• [Exercise instructions]
Please copy the Lisp interpreter excerpt below in full, word for word.

This necessitates only minor tweaks to the builtins that accept more than one argument (excluding cond, which already deals with its own evaluation rules), eq and cons now need to manually evaluate their second arguments. Easy peasy!


Also, this

return makecell(LIST, (V){.list = &nil}, &nil);

business is turning into a bit of a pattern. We know that it means return false, or the empty list, basically, but it’s a little bit verbose and unclear. I’ll make a couple of little helper functions to replace these calls!

C *empty_list() {
    return makecell(LIST, (V){.list = &nil}, &nil);
}

C *truth() {
    return makecell(LABEL, (V){ "#t" }, &nil);
}

Now, in atom, eq, and now in apply, I can have a little more clarity into what I’m seeing being returned!

This introduces one small bug I missed earlier- if the program attempts to free a truth cell, it will choke on the string "#t" in its val.label member, because it was passed in as a string literal and not as a malloc’d address. An ugly but simple tweak to the truth() function can fix this:

C *truth() {
    char *tru = malloc(sizeof(char) * 3);
    tru[0] = '#'; tru[1] = 't'; tru[2] = '\0';
    return makecell(LABEL, (V){ tru }, &nil);
}

Now, when that pointer is freed in free_cell, it will free the malloc’d address correctly!

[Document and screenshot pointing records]
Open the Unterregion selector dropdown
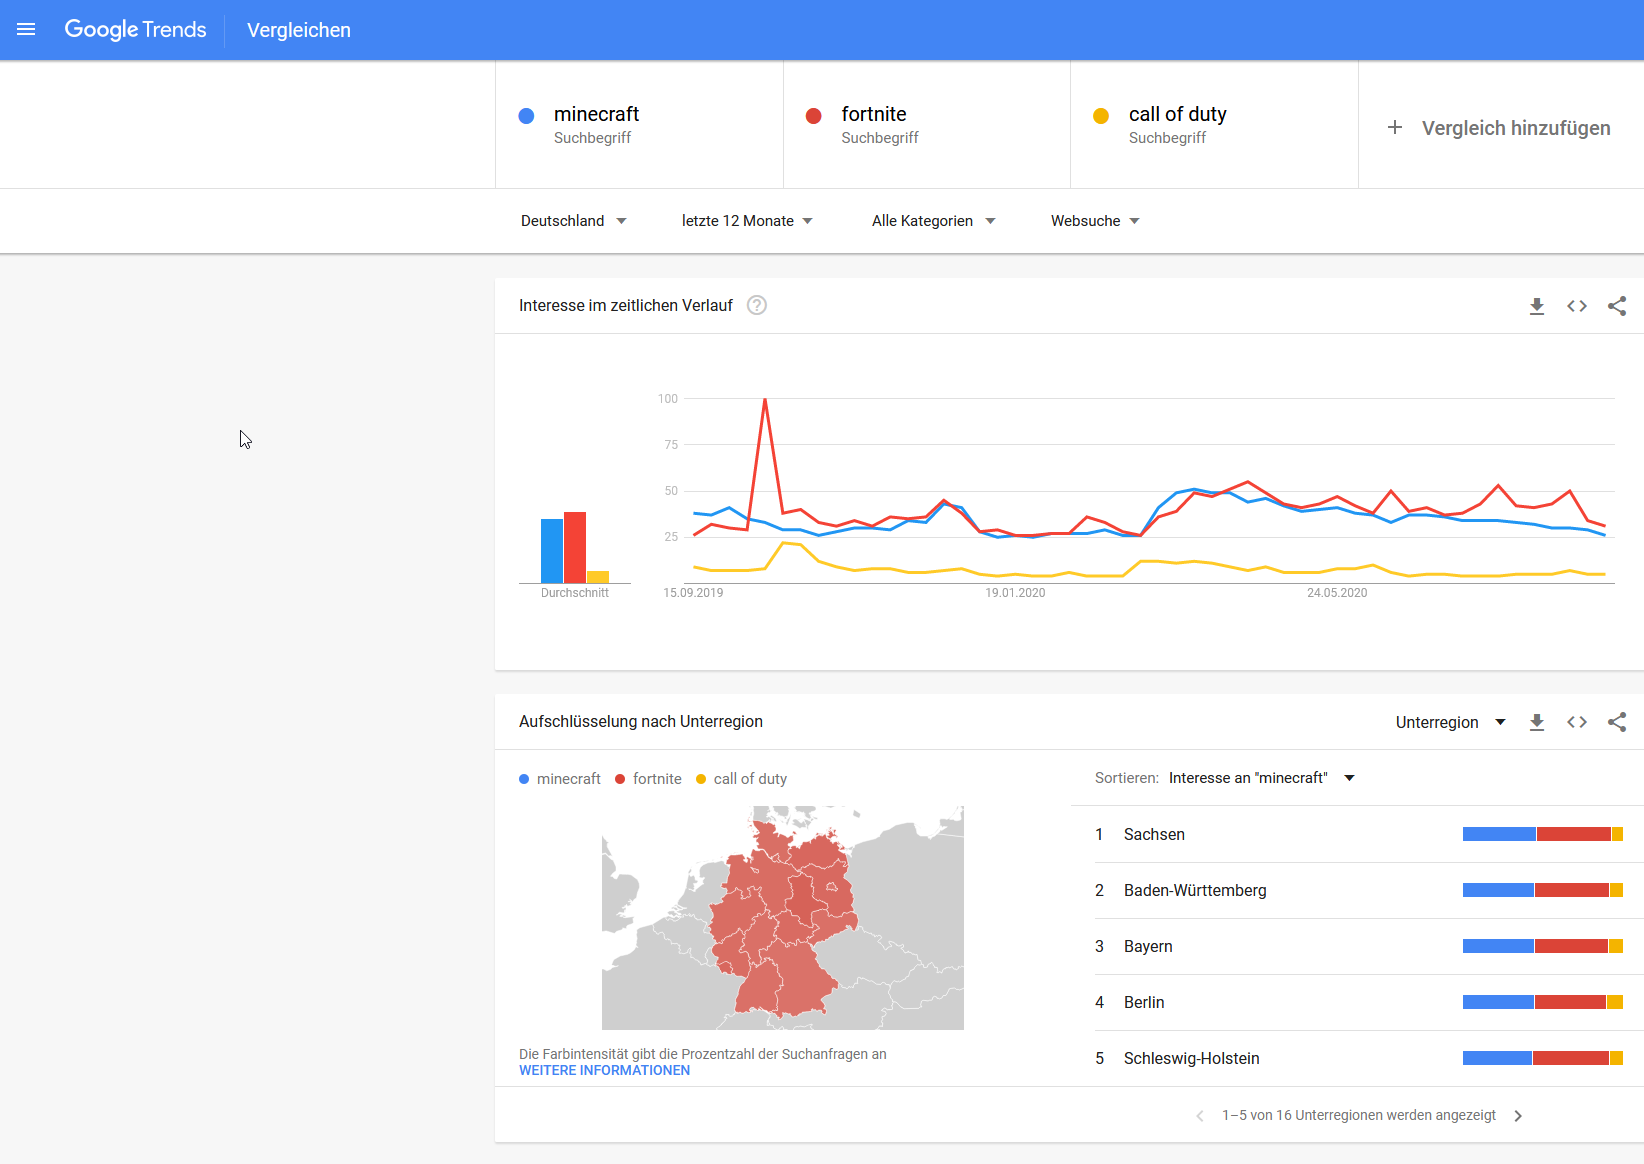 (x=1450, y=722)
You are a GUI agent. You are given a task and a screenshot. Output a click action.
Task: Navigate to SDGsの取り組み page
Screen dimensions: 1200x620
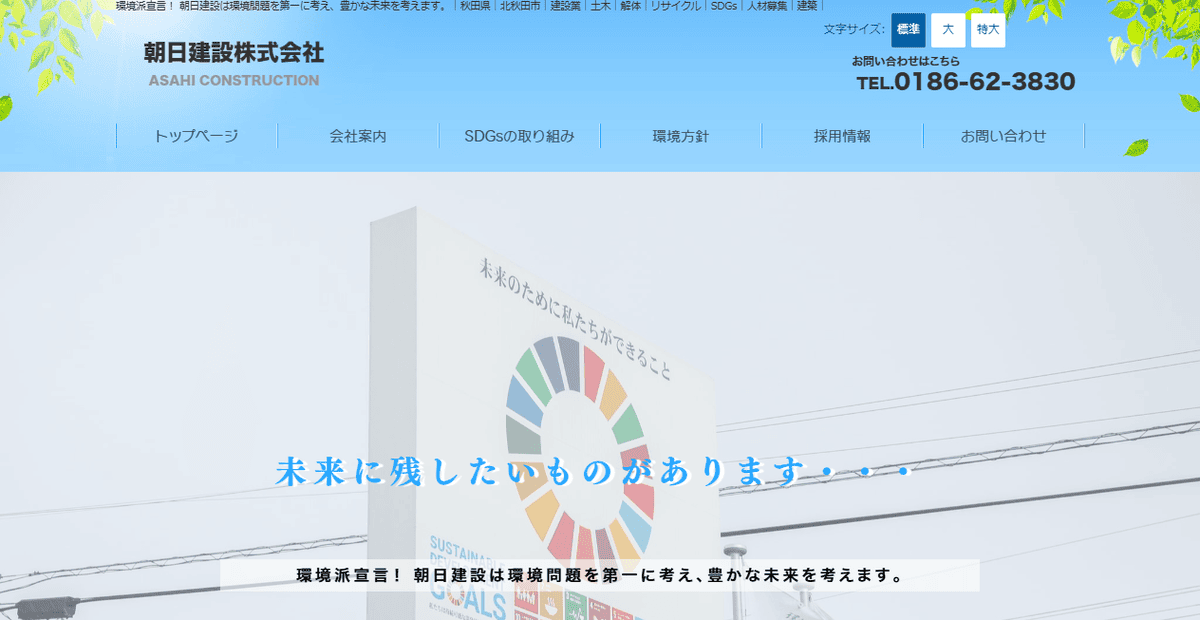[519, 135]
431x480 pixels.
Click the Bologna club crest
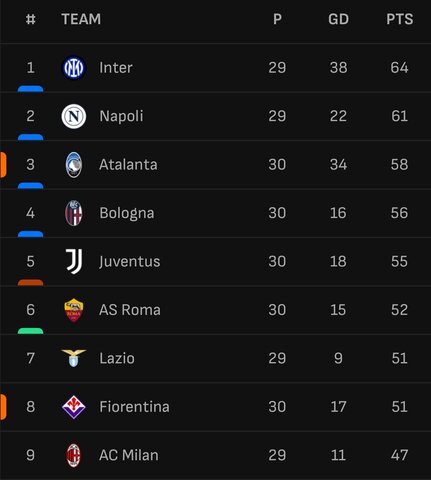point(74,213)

• [Task result]
This necessitates only minor tweaks to the builtins that accept more than one argument (excluding cond, which already deals with its own evaluation rules), eq and cons now need to manually evaluate their second arguments. Easy peasy!


Also, this

return makecell(LIST, (V){.list = &nil}, &nil);

business is turning into a bit of a pattern. We know that it means return false, or the empty list, basically, but it’s a little bit verbose and unclear. I’ll make a couple of little helper functions to replace these calls!

C *empty_list() {
    return makecell(LIST, (V){.list = &nil}, &nil);
}

C *truth() {
    return makecell(LABEL, (V){ "#t" }, &nil);
}

Now, in atom, eq, and now in apply, I can have a little more clarity into what I’m seeing being returned!

This introduces one small bug I missed earlier- if the program attempts to free a truth cell, it will choke on the string "#t" in its val.label member, because it was passed in as a string literal and not as a malloc’d address. An ugly but simple tweak to the truth() function can fix this:

C *truth() {
    char *tru = malloc(sizeof(char) * 3);
    tru[0] = '#'; tru[1] = 't'; tru[2] = '\0';
    return makecell(LABEL, (V){ tru }, &nil);
}

Now, when that pointer is freed in free_cell, it will free the malloc’d address correctly!